The conference was hosted in a variety of places across the world, such as Lausanne, New York, Barcelona, Chicago, Dublin, Hong Kong, Silicon Valley, Vienna, Boston, Como, Vancouver, Coppenhagen. In 2020 it took place online for the first time due to the Covid-19 pandemic.
In 2021, the conference was organized in a hybrid format, with part of the conference being held physically in Amsterdam, with a limited number of participants, and part of it online, using ZOOM and a platform for streaming, watching, and communicating with other participants, which was created specifically for the conference. The physical part of the conference lasted for 5 days (from Monday to Friday), with the online part lasting a bit longer (from Saturday to Saturday).
All in all, there were more than 60 speakers, about half of them presenting onsite, and the rest virtually. Besides speakers, there were also more than 20 participants presenting their results using posters and demos.

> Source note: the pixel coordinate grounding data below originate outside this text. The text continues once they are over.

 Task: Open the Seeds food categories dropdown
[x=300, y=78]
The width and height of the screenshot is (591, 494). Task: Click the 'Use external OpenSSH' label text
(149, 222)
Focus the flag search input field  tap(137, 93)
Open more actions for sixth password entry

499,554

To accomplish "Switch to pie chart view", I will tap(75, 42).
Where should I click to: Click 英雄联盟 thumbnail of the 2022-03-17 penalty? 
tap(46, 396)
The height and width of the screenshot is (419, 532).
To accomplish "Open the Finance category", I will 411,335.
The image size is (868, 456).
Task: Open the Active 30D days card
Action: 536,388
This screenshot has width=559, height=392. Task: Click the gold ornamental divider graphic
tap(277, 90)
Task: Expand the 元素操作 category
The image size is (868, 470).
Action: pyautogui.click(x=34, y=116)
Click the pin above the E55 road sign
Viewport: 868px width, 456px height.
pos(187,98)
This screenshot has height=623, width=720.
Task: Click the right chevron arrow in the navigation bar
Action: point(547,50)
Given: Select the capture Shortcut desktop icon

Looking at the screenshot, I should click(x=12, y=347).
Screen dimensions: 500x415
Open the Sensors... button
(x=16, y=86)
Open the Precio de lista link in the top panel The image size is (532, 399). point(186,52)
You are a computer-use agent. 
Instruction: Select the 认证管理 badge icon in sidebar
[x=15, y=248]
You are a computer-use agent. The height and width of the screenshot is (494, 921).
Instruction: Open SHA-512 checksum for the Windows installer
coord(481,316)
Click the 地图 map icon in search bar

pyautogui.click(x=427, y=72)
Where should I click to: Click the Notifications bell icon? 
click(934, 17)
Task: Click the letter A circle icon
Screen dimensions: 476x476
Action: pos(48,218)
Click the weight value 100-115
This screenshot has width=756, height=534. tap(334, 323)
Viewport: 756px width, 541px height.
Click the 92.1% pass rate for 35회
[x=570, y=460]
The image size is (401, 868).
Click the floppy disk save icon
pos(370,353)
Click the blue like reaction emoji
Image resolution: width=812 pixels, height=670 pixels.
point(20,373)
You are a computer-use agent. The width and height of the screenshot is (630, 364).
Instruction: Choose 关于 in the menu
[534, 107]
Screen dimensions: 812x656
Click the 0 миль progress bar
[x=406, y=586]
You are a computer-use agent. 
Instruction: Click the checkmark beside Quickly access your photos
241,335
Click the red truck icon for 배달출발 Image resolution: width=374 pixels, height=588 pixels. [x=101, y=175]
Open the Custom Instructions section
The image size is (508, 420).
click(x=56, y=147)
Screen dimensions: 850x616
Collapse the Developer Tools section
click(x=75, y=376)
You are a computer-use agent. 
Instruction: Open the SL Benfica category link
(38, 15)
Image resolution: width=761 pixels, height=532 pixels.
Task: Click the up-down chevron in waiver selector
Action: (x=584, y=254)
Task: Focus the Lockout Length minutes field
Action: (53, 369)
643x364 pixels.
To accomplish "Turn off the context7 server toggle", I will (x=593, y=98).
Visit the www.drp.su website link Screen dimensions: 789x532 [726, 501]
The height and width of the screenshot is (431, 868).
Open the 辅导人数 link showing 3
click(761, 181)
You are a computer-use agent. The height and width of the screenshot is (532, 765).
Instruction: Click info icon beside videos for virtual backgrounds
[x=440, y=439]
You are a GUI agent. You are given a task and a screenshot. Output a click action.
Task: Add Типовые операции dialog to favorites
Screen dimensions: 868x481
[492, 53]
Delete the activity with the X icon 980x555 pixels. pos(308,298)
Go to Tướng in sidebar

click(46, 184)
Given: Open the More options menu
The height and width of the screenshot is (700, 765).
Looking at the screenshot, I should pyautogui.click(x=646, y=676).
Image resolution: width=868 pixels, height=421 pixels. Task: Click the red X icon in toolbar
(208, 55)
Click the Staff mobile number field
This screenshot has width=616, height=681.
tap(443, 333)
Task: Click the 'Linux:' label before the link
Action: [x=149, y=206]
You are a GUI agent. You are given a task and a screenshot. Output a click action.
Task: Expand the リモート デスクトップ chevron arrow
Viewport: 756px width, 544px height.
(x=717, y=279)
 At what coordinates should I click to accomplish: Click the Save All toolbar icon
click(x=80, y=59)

As it is typical at conferences, there were many opportunities for mingling and networking during coffee breaks. In addition, there were multiple social events for both online and offline participants, such as boat-tours around the city, karaoke nights on ZOOM, morning runs, and so on.
It is not easy to predict what the future has in store for us when it comes to conferencing in following years. I can, however, say that if there was another chance to attend another conference live, I would definitely go for it again.